-- WRITTEN TASK --
Copy the material from the line containing "You are a GUI" down to its end, substituting "screen capture" for each "screenshot" and leaving everything else unchanged. Omit the pictures.

(Entries for locating words and elements)
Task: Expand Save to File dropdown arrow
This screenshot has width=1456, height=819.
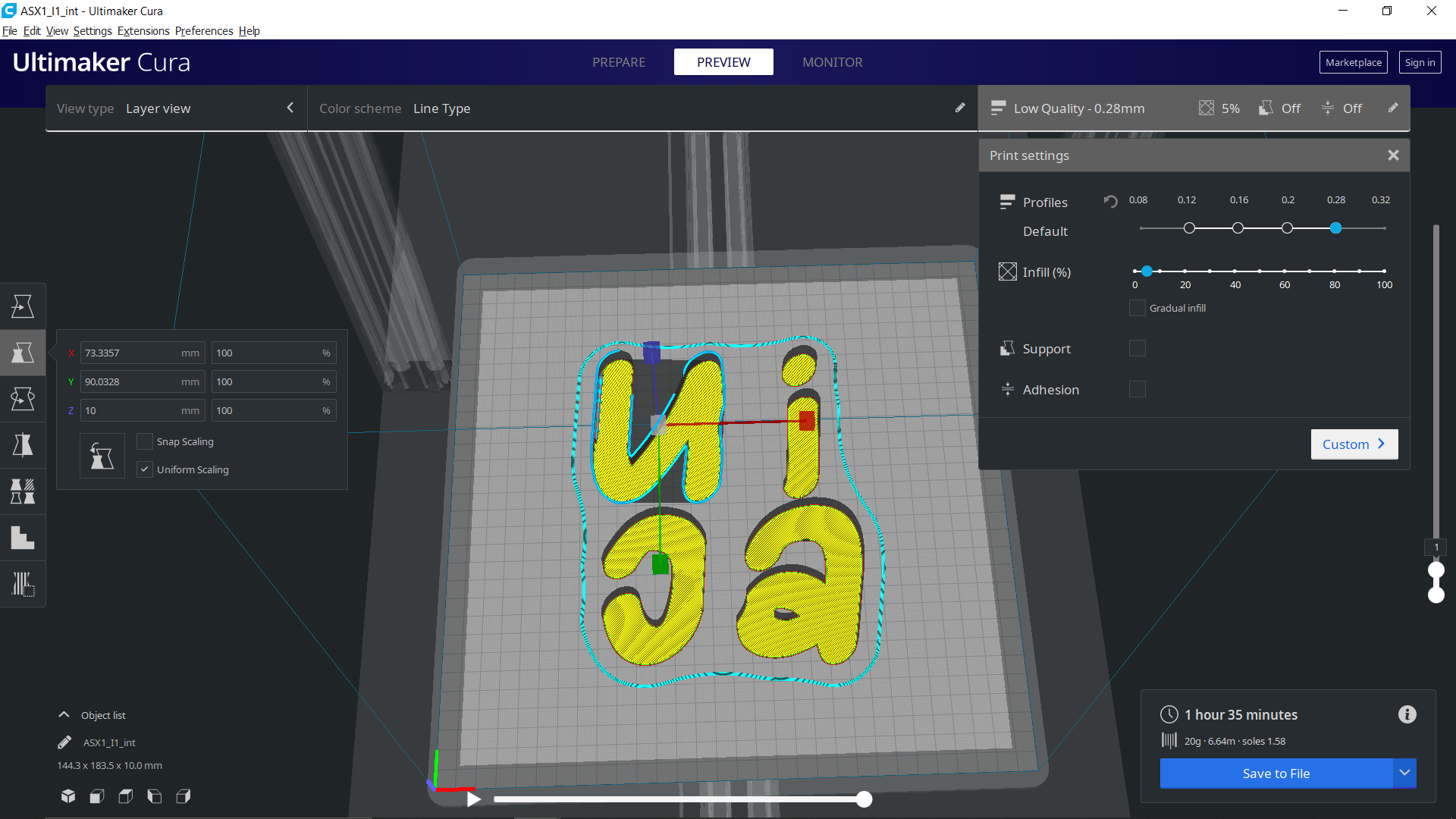Action: (1404, 773)
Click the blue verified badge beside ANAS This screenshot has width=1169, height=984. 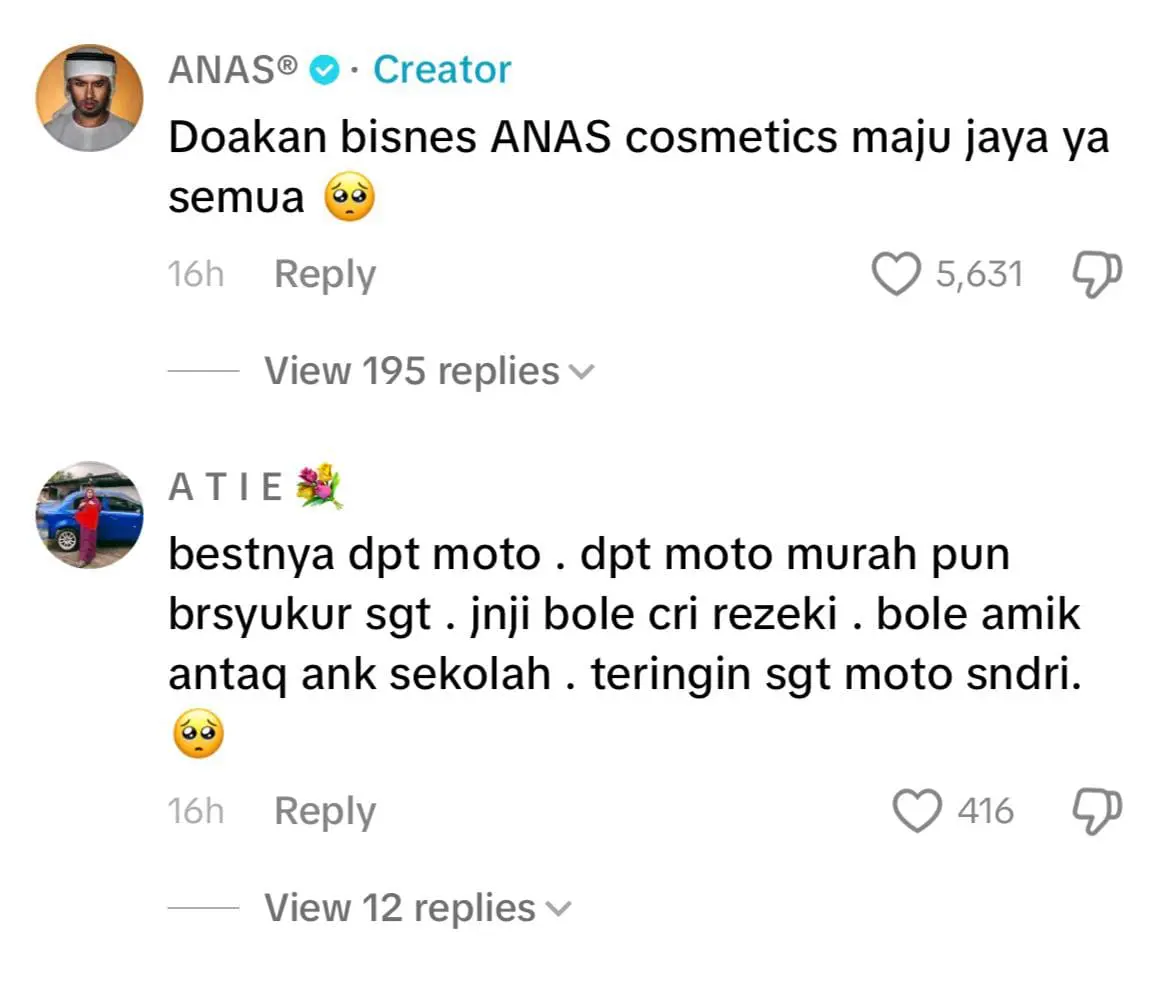324,70
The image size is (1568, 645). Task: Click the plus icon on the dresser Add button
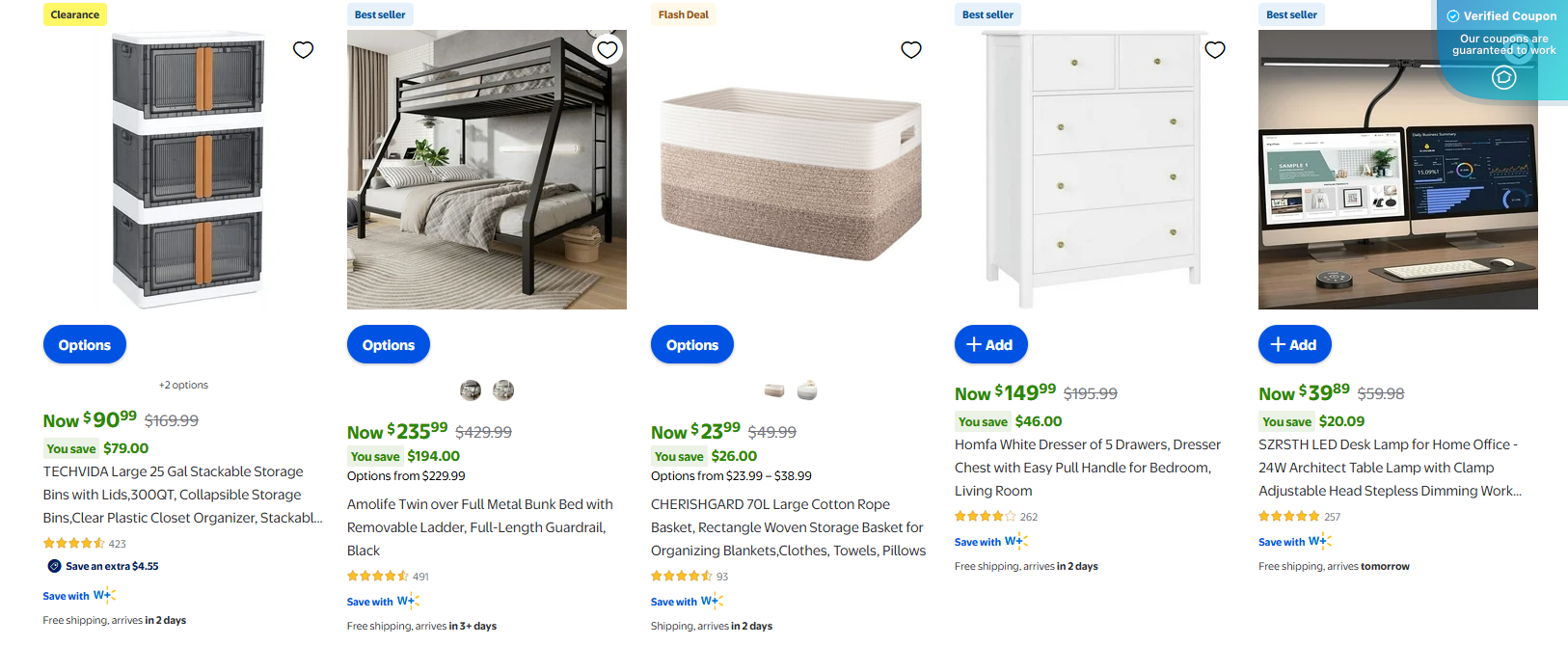(x=974, y=344)
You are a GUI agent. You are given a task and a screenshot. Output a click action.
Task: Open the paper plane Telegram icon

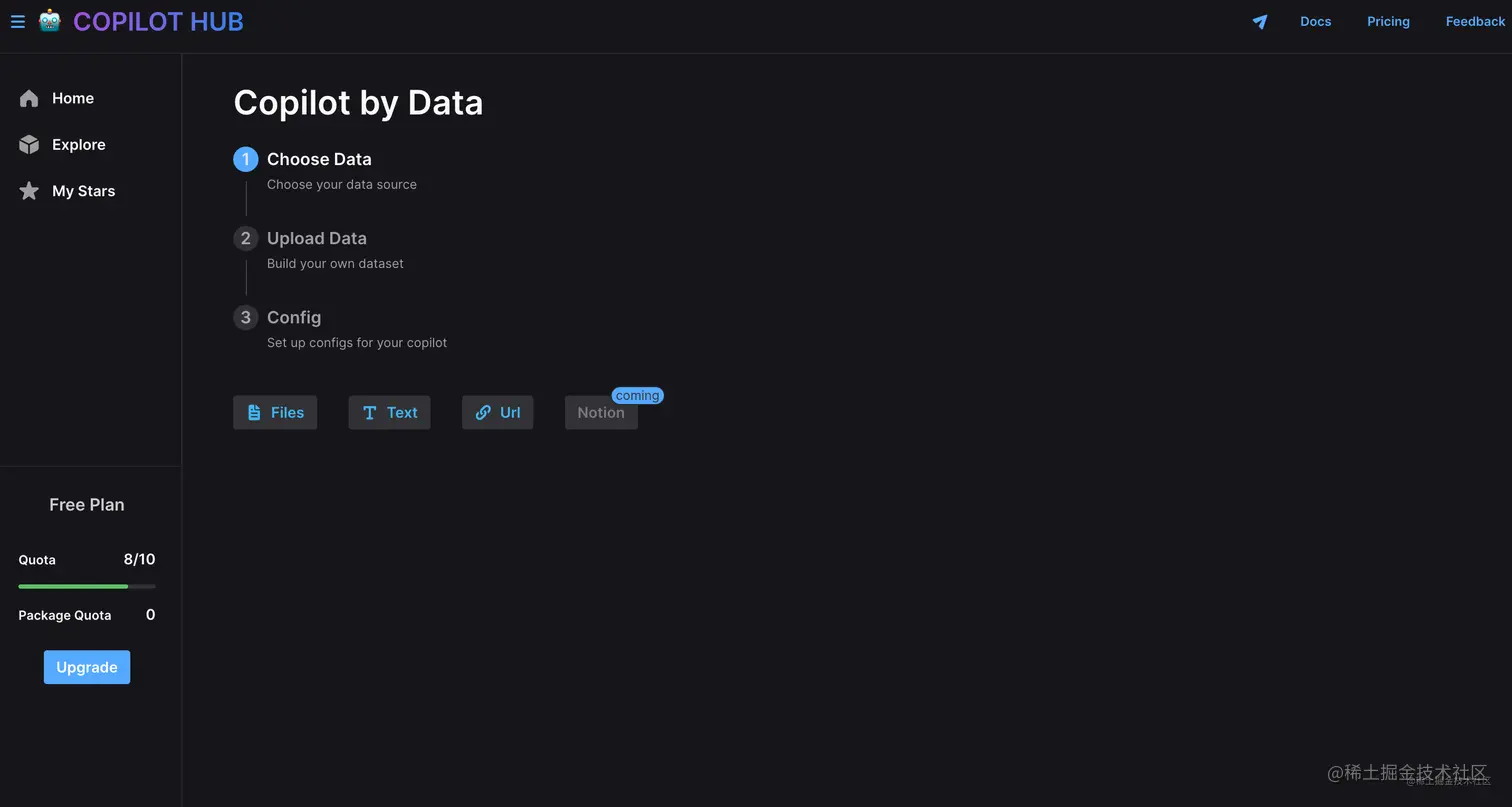[1260, 22]
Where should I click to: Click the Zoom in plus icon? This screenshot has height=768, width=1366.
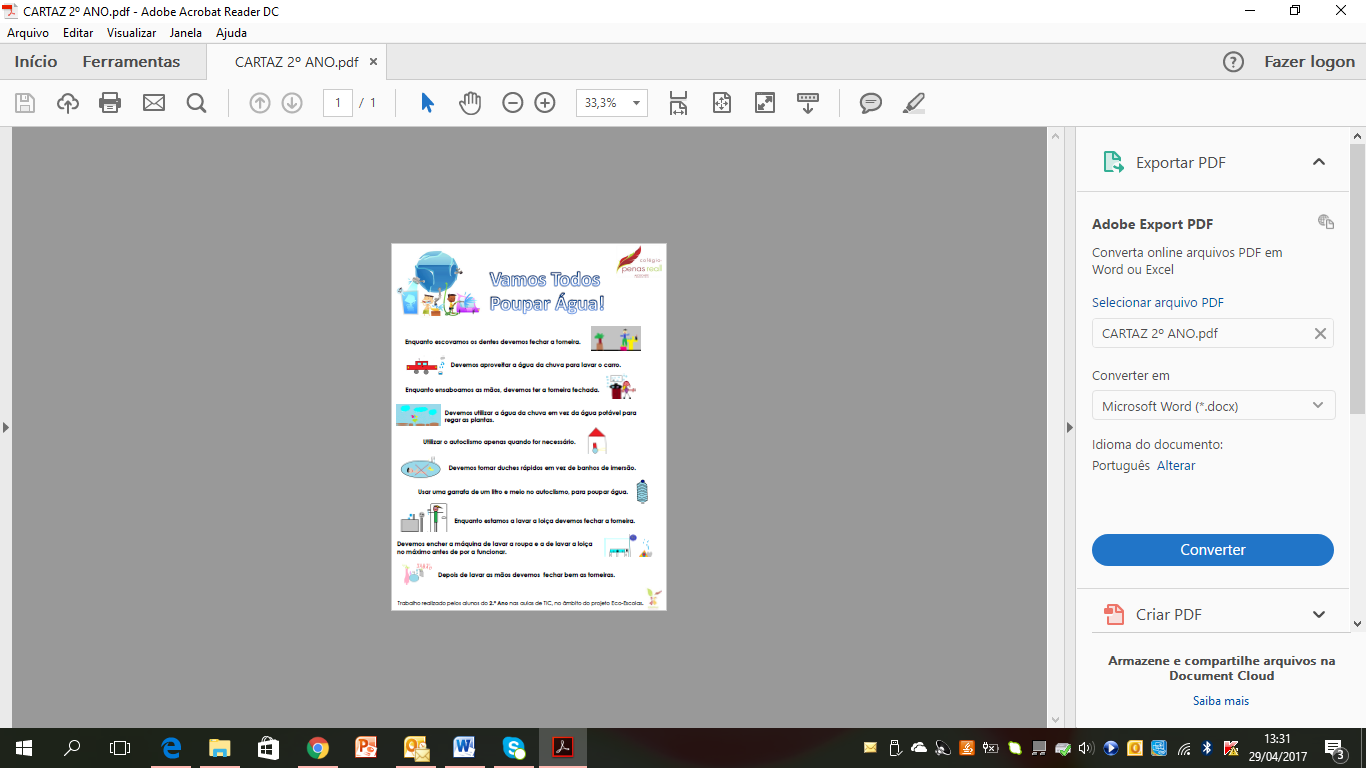point(545,103)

-- EXERCISE ANSWER --
You are a GUI agent. You are given a task and a screen capture. Output a click action.
Task: Open the paper plane Telegram icon

[1260, 22]
Where should I click to: Click the Zoom in plus icon? This screen capture has height=768, width=1366.
point(545,103)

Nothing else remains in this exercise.